● **Reading passage**:
Ms. Añez stepped forward, promising to be only a caretaker interim president and to hold new elections in which she would not run. But almost immediately, she started to reshape Bolivia’s foreign policy. A conservative Christian, she introduced religious symbols into secular state procedures and started a campaign against the leftist supporters of Mr. Morales, who during his 14 years in office had stressed the importance of Indigenous culture.

Her government then charged Mr. Morales with sedition and terrorism, though international human rights groups said evidence to substantiate those charges was lacking and called the case against him politically motivated.

Ms. Añez’s defense team has insisted that in 2019 she had to step in to fill a power vacuum, but Mr. Morales’s supporters called the ouster a “coup.”

In closing testimony on Friday Ms. Añez echoed their arguments, telling judges that she was innocent and that her rise to power was “a consequence of all that happened” two years ago.

● **Source material**:
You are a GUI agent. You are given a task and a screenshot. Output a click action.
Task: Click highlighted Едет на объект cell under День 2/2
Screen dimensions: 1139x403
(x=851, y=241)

...

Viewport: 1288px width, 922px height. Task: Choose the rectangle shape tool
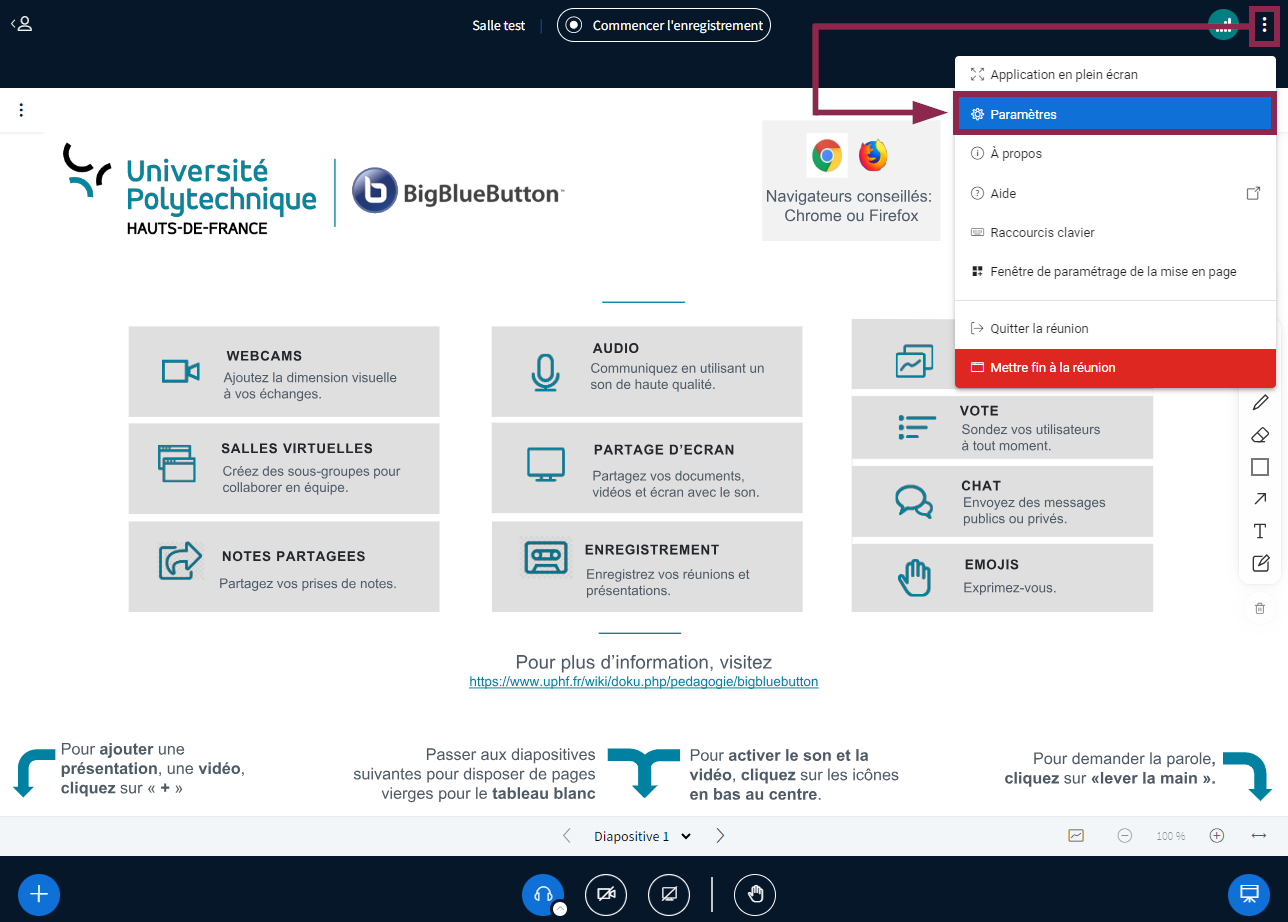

● **What you are asked to do**: Continue the passage about Ms. Añez's trial in Bolivia from its last sentence.

● **Expected output**:
“I didn’t move a finger to reach the presidency,” Ms. Añez said.

It did not take long for Ms. Añez, 54, to become deeply unpopular with the Bolivian public, for reasons that ranged from purported human rights violations to her antagonism of Mr. Morales’s Movement to Socialism party, which remains Bolivia’s largest, and perhaps most significantly, her handling of the coronavirus pandemic and the economic disruption that followed.

Ms. Añez abandoned her campaign for Bolivia’s presidency about a month before the Oct. 18, 2020, election, when voters chose the Morales-backed socialist Luis Arce.

She has denied the allegations against her and said she was a victim of “political persecution.”

As prosecutors presented final arguments inside the court on Wednesday, a group of anti-Añez protesters gathered outside, many of whom said they had been oppressed during her government. They called for the ex-leader to receive the maximum sentence, 15 years, screaming “no negotiation with spilled blood.”

The sentencing represents a victory for Mr. Arce’s government and the Movement Toward Socialism party, reinforcing its long-held narrative that Ms. Añez’s rise to power was a coup.

But the decision also has spurred concerns about the independence of Bolivia’s justice system, which Cesar Muñoz, a senior researcher for Human Rights Watch, said has been harnessed by previous governments on both ends of the political spectrum to seek “revenge” on their political opponents.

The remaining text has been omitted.